The levels of glycosylation of plasma proteins and hemoglobin observed do not reflect the (limited) changes in plasma glucose, however, RBC membranes do. The results we obtained are puzzling; they agree with the known fact that exposure to hyperglycemia results in increased protein glycosylation, as shown by membrane proteins’ differences, but not observed in plasma proteins; this may be due to their shorter half-lives and limited span of glucose level change.
On the other side, the low free glucose levels observed in cafeteria diet-fed rat RBC, agree with a slower rate of uptake (Prats et al., 1987) compared with plasma, but cannot directly explain how the overall glycosylation of hemoglobin was unaffected by one month of consumption of a hyper-energetic obesogenic diet.

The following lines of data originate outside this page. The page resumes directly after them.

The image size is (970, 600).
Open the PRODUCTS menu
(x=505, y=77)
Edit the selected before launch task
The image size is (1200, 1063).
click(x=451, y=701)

We conclude that blood glucose compartmentation, as previously indicated, may play a role, in the regulation of plasma/blood versus tissue glucose transport/transfer, more important than usually assumed, but also, that glycosylation of blood proteins widely affects non-diabetic young experimental animals, both under standard or hyper-energetic diet conditions. This extensive glycosylation does not seem to be markedly affected by sex; and could be hardly justified from an assumedly sustained plasma hyperglycemia. More detailed—and comprehensive—analyses should be carried out to study the dynamics of glucose in vivo in the RBC to understand how so extensive protein glycosylation as that found here could take place, including an special emphasis on the hormonal regulation of RBC glucose transporters.
We have also found that RBC membrane glycosylation is a sensitive indicator of developing metabolic syndrome-related hyperglycemia, more sensitive than the general measurement of plasma or RBC protein glycosylation.